(Excerpted records begins)

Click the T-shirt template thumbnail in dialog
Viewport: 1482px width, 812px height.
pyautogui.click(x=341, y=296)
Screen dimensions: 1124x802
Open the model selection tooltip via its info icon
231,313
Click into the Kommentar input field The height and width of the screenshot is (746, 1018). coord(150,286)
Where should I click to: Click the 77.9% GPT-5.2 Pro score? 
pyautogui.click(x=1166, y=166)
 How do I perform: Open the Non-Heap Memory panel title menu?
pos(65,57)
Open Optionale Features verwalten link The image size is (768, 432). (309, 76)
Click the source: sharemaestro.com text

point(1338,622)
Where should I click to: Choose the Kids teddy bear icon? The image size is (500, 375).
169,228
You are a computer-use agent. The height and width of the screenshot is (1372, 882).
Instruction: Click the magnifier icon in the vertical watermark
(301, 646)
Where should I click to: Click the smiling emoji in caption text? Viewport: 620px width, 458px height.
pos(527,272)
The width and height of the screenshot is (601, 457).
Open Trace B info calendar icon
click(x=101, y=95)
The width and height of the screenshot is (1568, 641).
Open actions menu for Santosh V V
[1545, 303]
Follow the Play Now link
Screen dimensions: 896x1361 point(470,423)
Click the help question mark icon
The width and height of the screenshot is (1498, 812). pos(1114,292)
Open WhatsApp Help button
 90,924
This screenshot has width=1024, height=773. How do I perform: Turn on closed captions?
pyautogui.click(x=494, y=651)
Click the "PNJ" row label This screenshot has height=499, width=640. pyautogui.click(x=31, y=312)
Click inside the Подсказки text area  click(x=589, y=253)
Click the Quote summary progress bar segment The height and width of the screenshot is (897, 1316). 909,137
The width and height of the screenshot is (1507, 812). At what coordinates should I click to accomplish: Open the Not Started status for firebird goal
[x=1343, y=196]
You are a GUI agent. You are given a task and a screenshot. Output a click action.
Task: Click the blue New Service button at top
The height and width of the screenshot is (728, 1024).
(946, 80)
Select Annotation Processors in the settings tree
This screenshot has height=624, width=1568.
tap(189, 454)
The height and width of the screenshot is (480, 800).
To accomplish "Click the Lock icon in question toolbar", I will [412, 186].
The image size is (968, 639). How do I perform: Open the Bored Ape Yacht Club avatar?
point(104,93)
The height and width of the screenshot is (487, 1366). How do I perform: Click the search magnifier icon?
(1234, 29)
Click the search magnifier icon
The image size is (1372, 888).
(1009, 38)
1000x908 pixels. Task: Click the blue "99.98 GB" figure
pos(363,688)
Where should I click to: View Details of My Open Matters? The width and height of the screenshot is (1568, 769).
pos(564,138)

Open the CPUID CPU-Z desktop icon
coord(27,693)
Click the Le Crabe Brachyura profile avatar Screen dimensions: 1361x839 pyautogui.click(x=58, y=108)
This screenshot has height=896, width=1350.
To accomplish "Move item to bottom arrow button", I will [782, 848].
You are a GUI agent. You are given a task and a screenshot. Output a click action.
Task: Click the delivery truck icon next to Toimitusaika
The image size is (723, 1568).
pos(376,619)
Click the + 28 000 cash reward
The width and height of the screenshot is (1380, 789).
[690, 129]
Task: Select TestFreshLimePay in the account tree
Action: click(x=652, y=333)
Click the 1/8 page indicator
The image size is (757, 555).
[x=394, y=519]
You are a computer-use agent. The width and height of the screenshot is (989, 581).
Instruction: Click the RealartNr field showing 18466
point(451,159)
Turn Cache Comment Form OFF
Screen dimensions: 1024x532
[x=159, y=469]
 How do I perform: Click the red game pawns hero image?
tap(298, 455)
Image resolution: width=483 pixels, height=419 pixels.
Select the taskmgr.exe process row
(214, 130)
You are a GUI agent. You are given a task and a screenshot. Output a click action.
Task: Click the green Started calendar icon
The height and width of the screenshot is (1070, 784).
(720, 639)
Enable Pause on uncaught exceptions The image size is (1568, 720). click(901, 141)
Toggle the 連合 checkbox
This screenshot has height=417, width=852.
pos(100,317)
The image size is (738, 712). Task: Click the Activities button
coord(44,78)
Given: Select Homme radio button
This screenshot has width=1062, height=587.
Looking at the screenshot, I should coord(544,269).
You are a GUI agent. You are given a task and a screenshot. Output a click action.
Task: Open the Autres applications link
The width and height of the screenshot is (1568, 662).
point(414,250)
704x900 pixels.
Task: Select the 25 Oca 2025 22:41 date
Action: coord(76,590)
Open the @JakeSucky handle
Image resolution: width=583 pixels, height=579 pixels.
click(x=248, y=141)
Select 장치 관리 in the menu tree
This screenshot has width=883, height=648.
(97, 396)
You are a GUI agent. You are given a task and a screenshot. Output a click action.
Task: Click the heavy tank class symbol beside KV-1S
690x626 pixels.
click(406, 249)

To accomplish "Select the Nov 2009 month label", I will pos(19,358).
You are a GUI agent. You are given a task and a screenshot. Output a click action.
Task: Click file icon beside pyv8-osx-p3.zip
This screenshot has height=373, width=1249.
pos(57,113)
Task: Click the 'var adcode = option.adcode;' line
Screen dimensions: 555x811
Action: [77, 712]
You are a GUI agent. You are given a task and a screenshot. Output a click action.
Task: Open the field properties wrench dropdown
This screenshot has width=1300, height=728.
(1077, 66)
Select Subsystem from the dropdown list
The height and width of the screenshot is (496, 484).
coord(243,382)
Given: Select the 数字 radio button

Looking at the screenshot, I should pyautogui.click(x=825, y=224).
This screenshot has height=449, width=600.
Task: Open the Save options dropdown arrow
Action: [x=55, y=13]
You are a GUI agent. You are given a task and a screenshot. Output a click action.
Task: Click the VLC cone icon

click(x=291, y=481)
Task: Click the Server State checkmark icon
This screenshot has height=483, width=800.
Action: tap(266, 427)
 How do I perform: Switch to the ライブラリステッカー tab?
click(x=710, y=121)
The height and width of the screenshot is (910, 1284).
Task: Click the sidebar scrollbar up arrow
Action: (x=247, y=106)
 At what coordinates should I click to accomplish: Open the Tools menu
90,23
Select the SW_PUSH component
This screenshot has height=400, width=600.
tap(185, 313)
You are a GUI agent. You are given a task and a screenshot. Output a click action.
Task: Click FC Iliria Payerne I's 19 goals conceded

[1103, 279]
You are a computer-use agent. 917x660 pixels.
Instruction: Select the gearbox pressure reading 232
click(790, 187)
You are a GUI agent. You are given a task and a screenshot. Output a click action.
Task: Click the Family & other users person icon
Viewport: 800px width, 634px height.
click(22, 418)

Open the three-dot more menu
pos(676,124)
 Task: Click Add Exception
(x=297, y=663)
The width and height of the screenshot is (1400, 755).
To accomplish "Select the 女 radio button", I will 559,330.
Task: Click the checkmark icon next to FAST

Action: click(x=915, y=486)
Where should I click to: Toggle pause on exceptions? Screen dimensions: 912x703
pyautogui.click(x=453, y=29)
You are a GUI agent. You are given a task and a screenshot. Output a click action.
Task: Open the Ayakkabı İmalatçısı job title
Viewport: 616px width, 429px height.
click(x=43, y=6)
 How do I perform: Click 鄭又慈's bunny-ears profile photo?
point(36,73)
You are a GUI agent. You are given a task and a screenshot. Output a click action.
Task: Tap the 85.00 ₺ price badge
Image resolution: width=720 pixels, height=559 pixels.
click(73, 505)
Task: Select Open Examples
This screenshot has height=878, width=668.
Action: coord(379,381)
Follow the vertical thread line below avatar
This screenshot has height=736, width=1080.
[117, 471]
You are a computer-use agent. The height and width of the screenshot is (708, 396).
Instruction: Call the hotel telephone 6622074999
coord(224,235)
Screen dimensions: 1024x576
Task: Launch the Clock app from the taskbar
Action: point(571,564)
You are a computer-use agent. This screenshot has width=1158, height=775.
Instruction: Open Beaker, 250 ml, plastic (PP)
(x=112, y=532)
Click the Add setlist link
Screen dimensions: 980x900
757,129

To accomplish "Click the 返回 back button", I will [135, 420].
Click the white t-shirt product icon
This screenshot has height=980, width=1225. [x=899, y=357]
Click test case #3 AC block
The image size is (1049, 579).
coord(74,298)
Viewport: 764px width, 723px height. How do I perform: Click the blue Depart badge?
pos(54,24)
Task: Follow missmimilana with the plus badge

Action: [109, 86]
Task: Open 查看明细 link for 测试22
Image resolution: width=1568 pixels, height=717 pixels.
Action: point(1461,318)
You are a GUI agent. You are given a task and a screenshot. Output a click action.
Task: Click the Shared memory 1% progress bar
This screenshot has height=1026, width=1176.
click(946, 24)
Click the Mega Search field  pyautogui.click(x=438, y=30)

(Excerpted records ends)

Go through the records above and return each line in which the word "computer" occurs.

You are a computer-use agent. The height and width of the screenshot is (1372, 882).
You are a computer-use agent. The width and height of the screenshot is (989, 581).
You are a computer-use agent. 917x660 pixels.
You are a computer-use agent. The height and width of the screenshot is (708, 396).
You are a computer-use agent. This screenshot has width=1158, height=775.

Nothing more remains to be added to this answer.